- 更新日 : 2025年6月2日
有給を使い切ったら欠勤扱い?クビのリスクは?評価やボーナス、給与計算まとめ
有給休暇を使い切った後に欠勤すると、給与や評価、最悪の場合は解雇(クビ)につながるのではないかと不安になる方も多いです。企業の人事担当者も、従業員の欠勤が続いた際にどのように対応すればよいのか迷うことがあるでしょう。

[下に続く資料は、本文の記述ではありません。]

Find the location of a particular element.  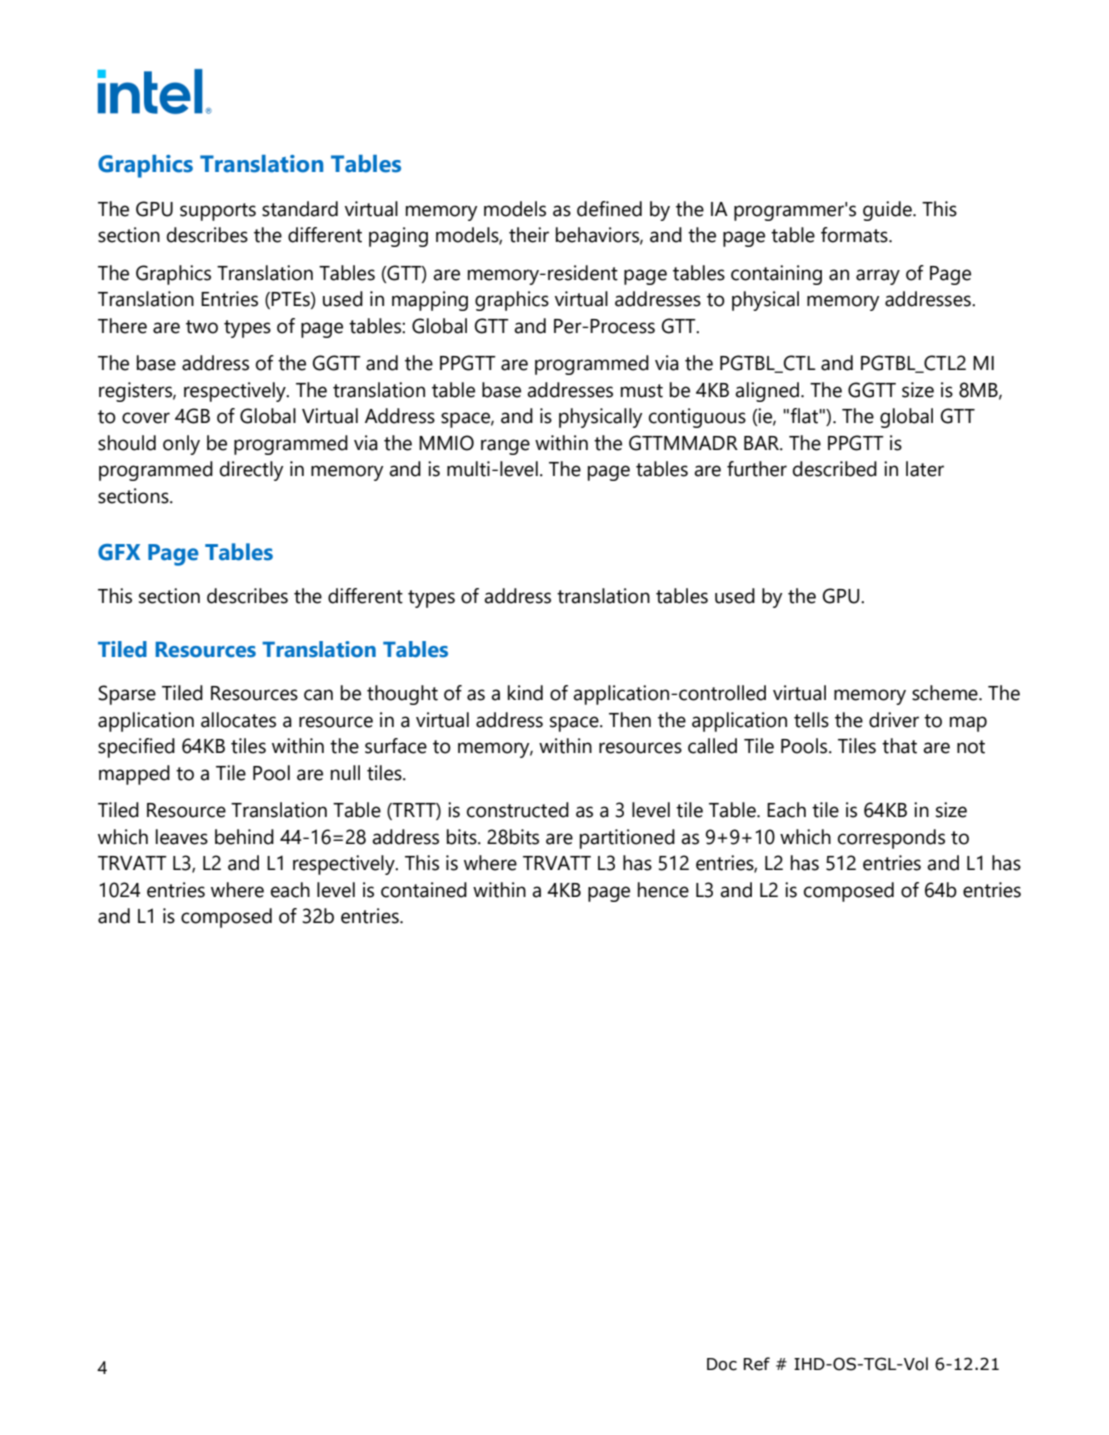

kind is located at coordinates (525, 693).
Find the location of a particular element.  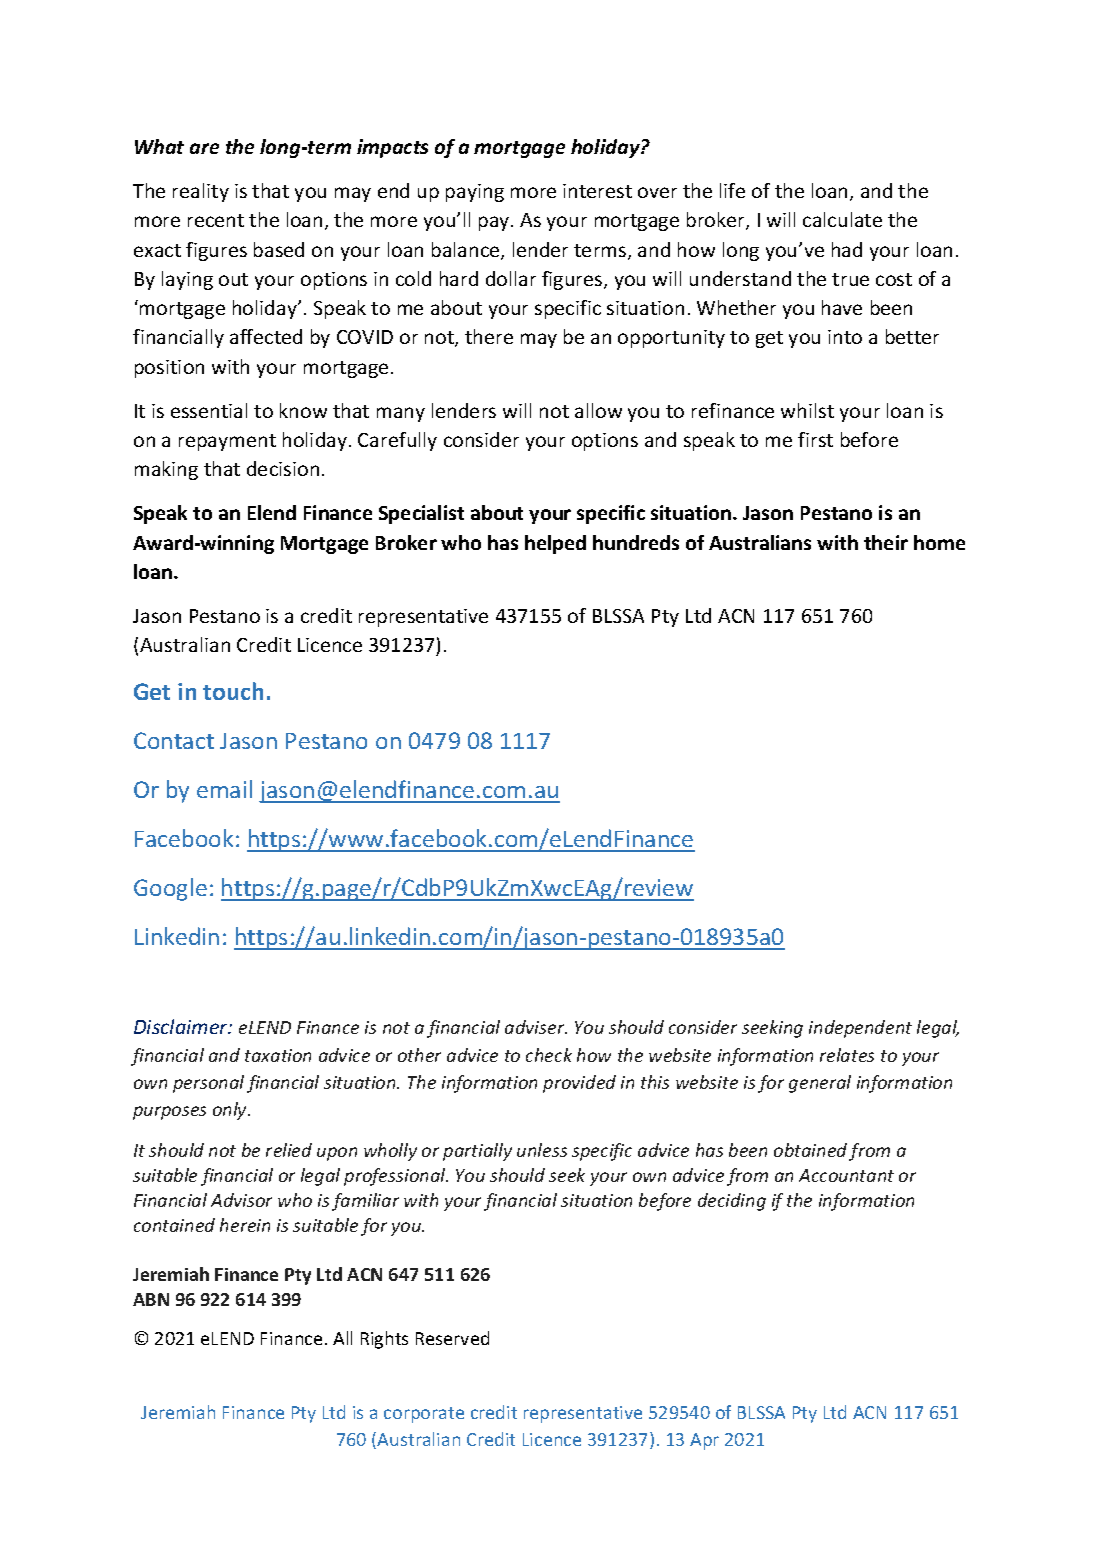

calculate is located at coordinates (842, 219).
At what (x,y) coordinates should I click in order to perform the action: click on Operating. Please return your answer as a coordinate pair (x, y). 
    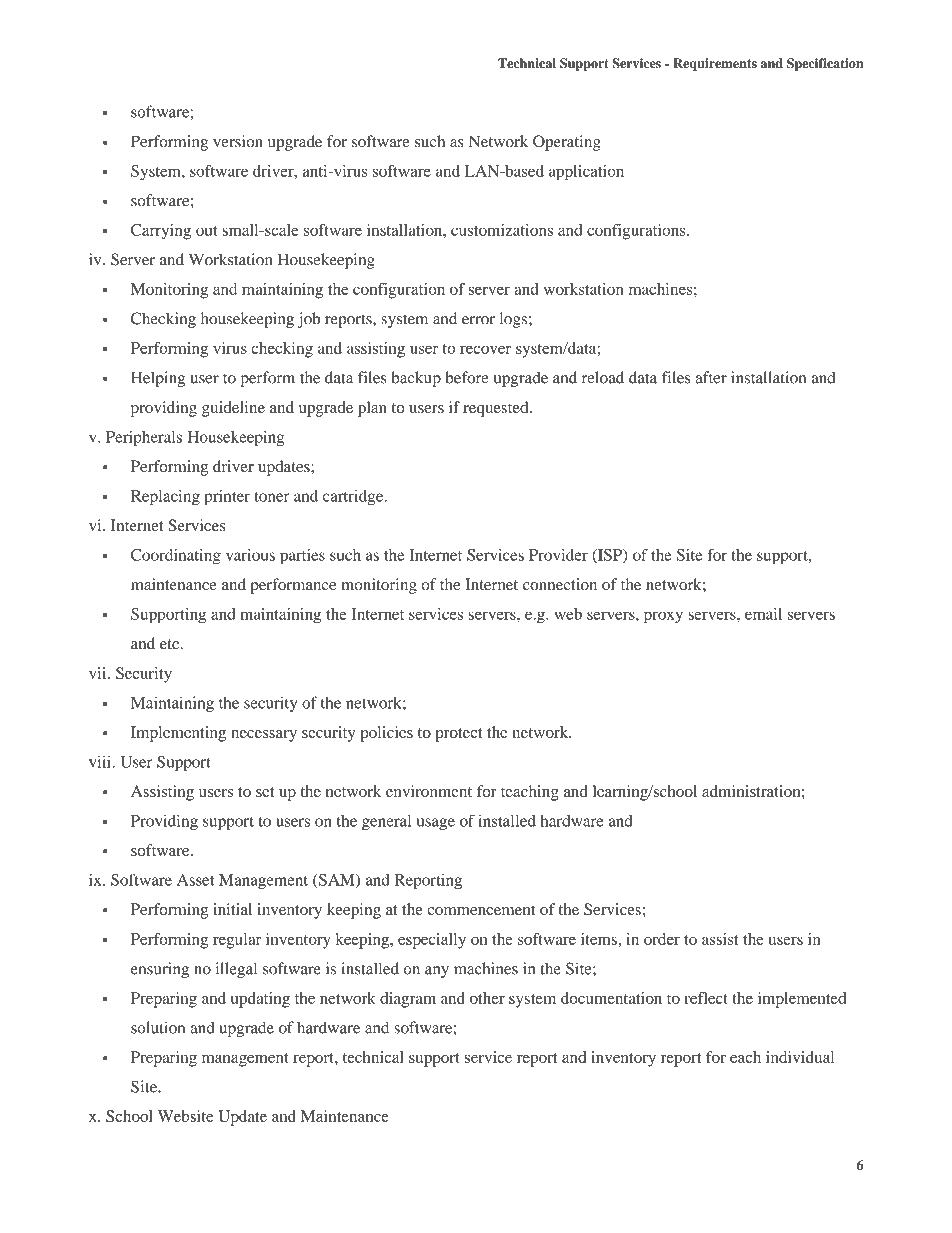
    Looking at the image, I should click on (567, 143).
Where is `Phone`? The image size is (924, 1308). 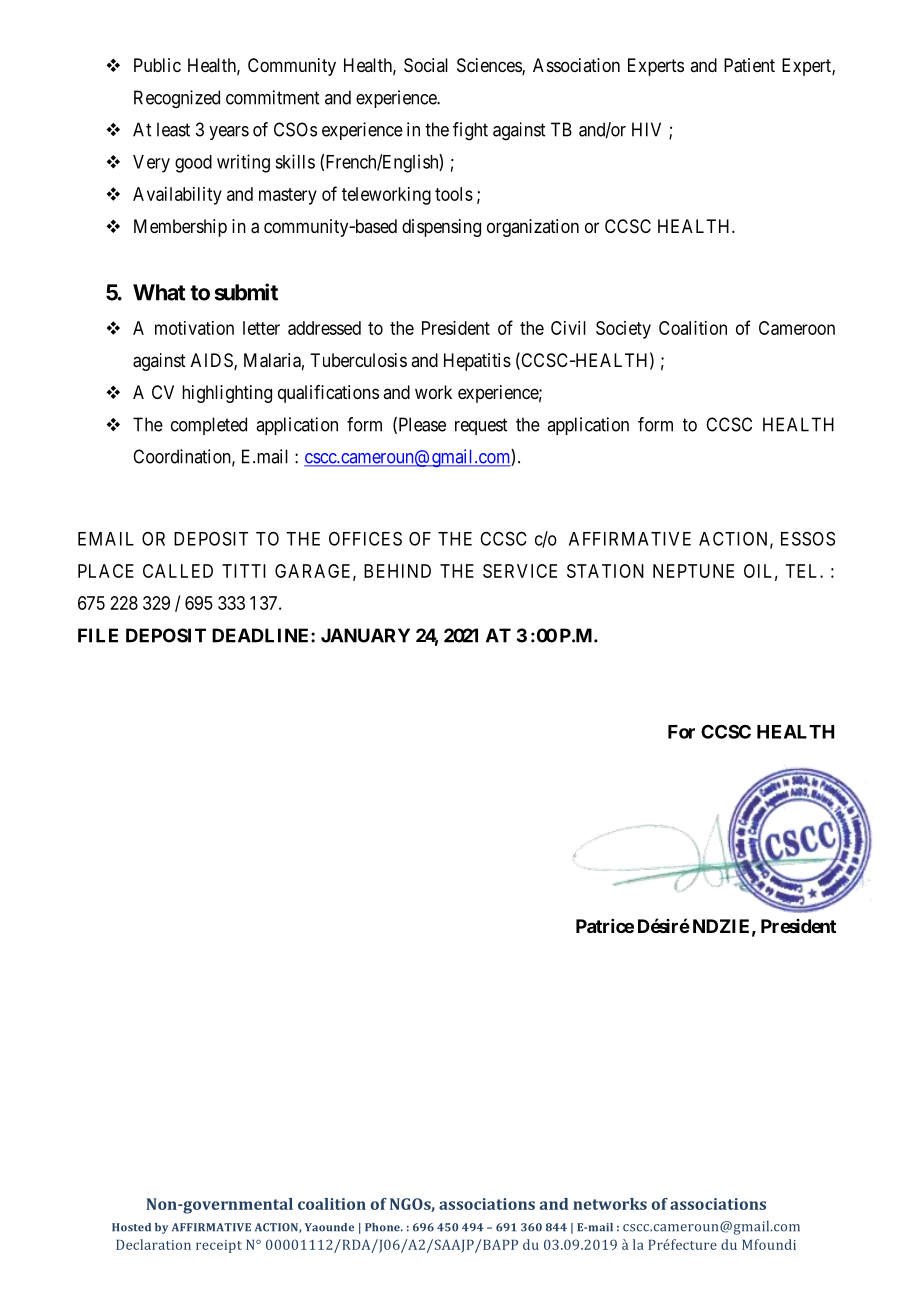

この記事では、「有給を使い切った後の欠勤」がどのように扱われるのか、給与計算の仕組み、評価やボーナスへの影響、さらには解雇のリスクについて詳しく解説します。
目次
有給を使い切ったら欠勤になる?
有給休暇を使い切ると、それ以降の休みは「欠勤」として扱われることが一般的です。ただし、病気や家庭の事情などやむを得ない理由がある場合は、会社側の判断で別の対応が取られることもあります。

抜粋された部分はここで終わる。